In competitive games, it is common to assign each player a real number rating signifying their skill level. A rating system is a procedure by which player ratings are adjusted upwards each time they win, or downwards each time they lose. Many matchmaking systems give players some control over their opponent's rating; for example, a player might be able to selectively initiate matches against opponents whose ratings are publicly visible, or abort a match without penalty before it begins but after glimpsing their opponent's rating. It is natural to ask whether one can design a rating system that does not incentivize a rating-maximizing player to act strategically, seeking matches against opponents of one rating over another. We show the following: - The full version of this "opponent indifference" property is unfortunately too strong to be feasible. Although it is satisfied by some rating systems, these systems lack certain desirable expressiveness properties, suggesting that they are not suitable to capture most games of interest. - However, there is a natural relaxation, roughly requiring indifference between any two opponents who are "reasonably evenly matched" with the choosing player. We prove that this relaxed variant of opponent indifference, which we call $P$ opponent indifference, is viable. In fact, a certain strong version of $P$ opponent indifference precisely characterizes the rating system Sonas, which was originally proposed for its empirical predictive accuracy on the outcomes of high-level chess matches.

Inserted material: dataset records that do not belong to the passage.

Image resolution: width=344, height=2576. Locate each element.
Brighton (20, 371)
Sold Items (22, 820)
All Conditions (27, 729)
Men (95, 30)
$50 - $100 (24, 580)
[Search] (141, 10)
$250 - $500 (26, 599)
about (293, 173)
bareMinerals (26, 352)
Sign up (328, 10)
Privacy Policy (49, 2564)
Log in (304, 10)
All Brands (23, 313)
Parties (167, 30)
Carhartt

翻译：在竞技游戏中，通常为每位玩家分配一个表示其技能水平的实数评分。评分系统是一套程序，玩家每次获胜时其评分上调，每次失败时则下调。许多匹配系统允许玩家对其对手的评分施加一定程度的控制；例如，玩家可能有选择地发起与评分公开可见的对手的比赛，或者在比赛开始前瞥见对手评分后无惩罚地中止比赛。一个自然的问题是：能否设计一种评分系统，使得追求评分最大化的玩家没有动机采取策略性行为，即不会刻意寻求与某一评分而非另一评分的对手进行比赛？我们证明了以下结论：- 这种“对手无关性”属性的完整版本要求过强，实际上不可行。尽管某些评分系统满足该属性，但这些系统缺乏一些理想的表达能力，表明它们不适合捕捉大多数有意义的游戏场景。- 然而，存在一种自然的松弛条件，大致要求玩家在与自己“实力相当”的任意两个对手之间保持无差异。我们证明这种松弛的对手无关性变体——我们称之为 $P$ 对手无关性——是可行的。事实上，$P$ 对手无关性的某个强版本恰好刻画了评分系统 Sonas，该系统最初因其在高级别国际象棋比赛结果预测上的经验准确性而被提出。